Stated problem: Copy the data below from the line containing "How do I perform: Click" through the line containing "tap(1126, 339)", keeping every line, and shift each coordinate in the answers by −61.
══ Data to process
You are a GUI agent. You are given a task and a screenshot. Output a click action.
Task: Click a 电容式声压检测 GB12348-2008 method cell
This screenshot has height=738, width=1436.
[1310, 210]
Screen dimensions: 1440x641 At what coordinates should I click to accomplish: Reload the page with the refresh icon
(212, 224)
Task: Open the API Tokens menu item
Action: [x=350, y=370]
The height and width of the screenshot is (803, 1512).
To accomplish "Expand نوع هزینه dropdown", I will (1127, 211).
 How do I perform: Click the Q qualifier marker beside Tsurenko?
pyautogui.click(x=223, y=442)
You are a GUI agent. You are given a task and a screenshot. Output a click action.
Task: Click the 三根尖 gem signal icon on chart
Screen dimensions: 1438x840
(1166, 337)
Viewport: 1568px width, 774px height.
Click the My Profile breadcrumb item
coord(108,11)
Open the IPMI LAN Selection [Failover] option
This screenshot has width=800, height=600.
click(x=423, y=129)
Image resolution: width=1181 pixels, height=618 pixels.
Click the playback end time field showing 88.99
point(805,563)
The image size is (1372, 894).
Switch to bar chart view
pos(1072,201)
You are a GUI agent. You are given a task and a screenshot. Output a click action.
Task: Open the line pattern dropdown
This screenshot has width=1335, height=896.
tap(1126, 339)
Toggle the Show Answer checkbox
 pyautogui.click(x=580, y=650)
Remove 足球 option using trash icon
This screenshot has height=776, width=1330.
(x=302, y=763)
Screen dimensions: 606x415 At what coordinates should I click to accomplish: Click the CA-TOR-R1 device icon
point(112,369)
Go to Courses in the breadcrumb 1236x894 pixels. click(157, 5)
════
Written answer:
 How do I perform: Click the Q qualifier marker beside Tsurenko?
pyautogui.click(x=162, y=381)
You are a GUI agent. You are given a task and a screenshot. Output a click action.
Task: Click the 三根尖 gem signal icon on chart
Screen dimensions: 1438x840
(1105, 276)
Viewport: 1568px width, 774px height.
Click the My Profile breadcrumb item
coord(47,-50)
Open the IPMI LAN Selection [Failover] option
This screenshot has width=800, height=600.
click(x=362, y=68)
Image resolution: width=1181 pixels, height=618 pixels.
Click the playback end time field showing 88.99
point(744,502)
The image size is (1372, 894).
Switch to bar chart view
pos(1011,140)
You are a GUI agent. You are given a task and a screenshot. Output a click action.
Task: Open the line pattern dropdown
This screenshot has width=1335, height=896.
tap(1065, 278)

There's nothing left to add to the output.